Segment Anything Model (SAM)
The "GPT of Computer Vision." Meta's foundational model that can identify and cut out pixels of any object, zero-shot.
Promptable Segmentation
Before SAM, training a segmentation model required thousands of manually outlined images for specific objects (e.g., a "dog segmenter"). SAM changed the game by responding to user prompts:
- Point: Click on an object.
- Box: Draw a box around an area.
- Text: Type "segment the wheels".
Because it was trained on the massive SA-1B dataset (11 million images, 1 billion masks), it has learned a general concept of "objects," allowing it to segment things it has never seen before (Zero-Shot).
SAM 2: Video Segmentation
Released in mid-2024, SAM 2 unified image and video segmentation. It can track objects across video frames with high accuracy, handling occlusion (when an object temporarily hides behind another) extremely well.
Architecture Overview
Image Encoder (Heavy)
A heavy ViT backbone runs once per image to create a rich embedding. This is the slow part.

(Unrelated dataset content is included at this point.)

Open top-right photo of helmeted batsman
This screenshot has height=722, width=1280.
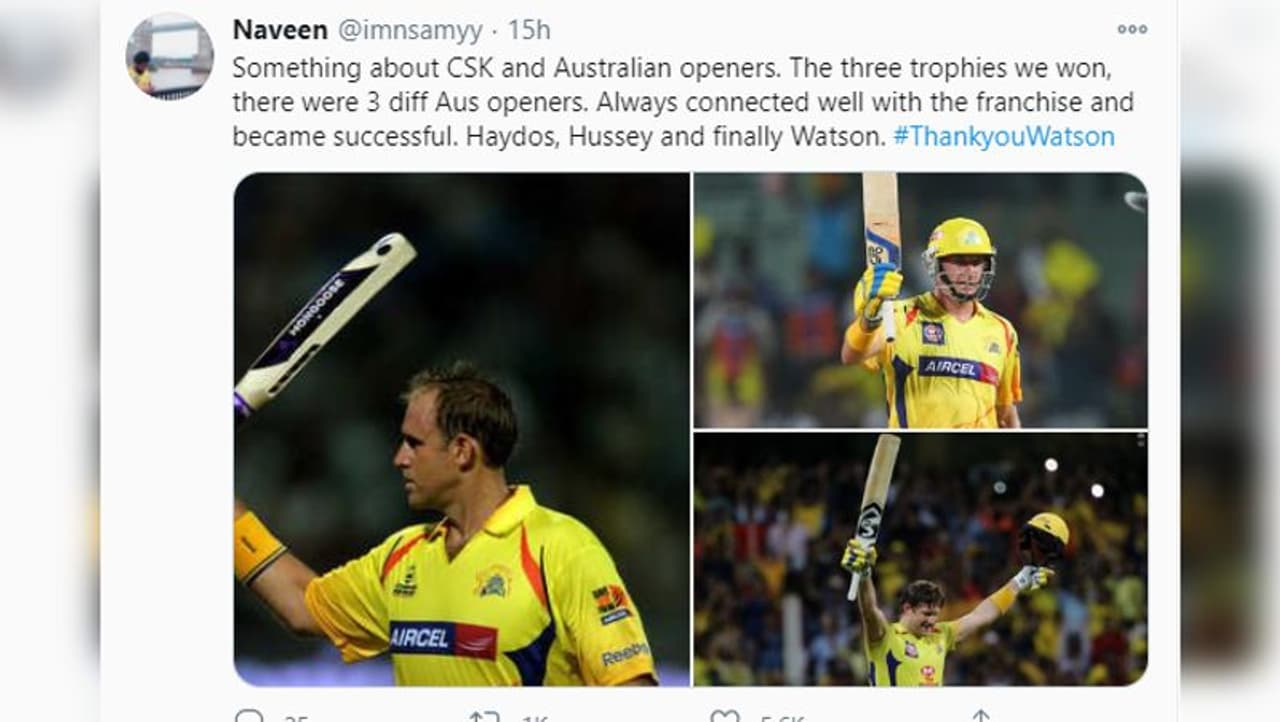click(x=920, y=300)
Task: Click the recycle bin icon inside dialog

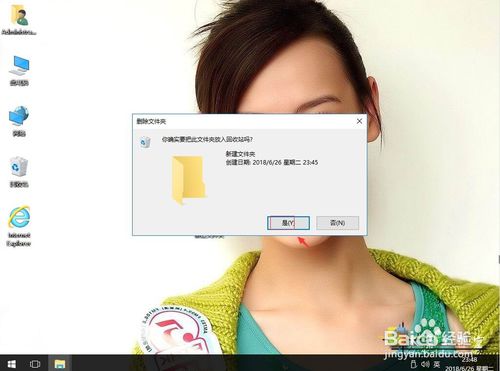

Prompt Encoder & Mask Decoder (Light)
These run in milliseconds. Once the image is encoded, you can prompt it thousands of times instantly in the browser.
Python Usage
from segment_anything import sam_model_registry, SamPredictor
import cv2
import numpy as np
# Load model
sam = sam_model_registry["vit_h"](checkpoint="sam_vit_h_4b8939.pth")
sam.to(device="cuda")
predictor = SamPredictor(sam)
# Read Image
image = cv2.imread('dog.jpg')
image = cv2.cvtColor(image, cv2.COLOR_BGR2RGB)
# Encode Image (Slow step)
predictor.set_image(image)
# Predict Mask from Point (Fast step)
# Point at x=500, y=375
input_point = np.array([[500, 375]])
input_label = np.array([1])
masks, scores, logits = predictor.predict(
point_coords=input_point,
point_labels=input_label,
multimask_output=True,
)
print(f"Best mask score: {scores[np.argmax(scores)]}")
Medical Adaptation (MedSAM)
While SAM is general, it sometimes struggles with specific medical imaging (CT/MRI). MedSAM is a fine-tuned version of SAM specifically for medical segmentation, proving that SAM can serve as a foundation for domain-specific tools.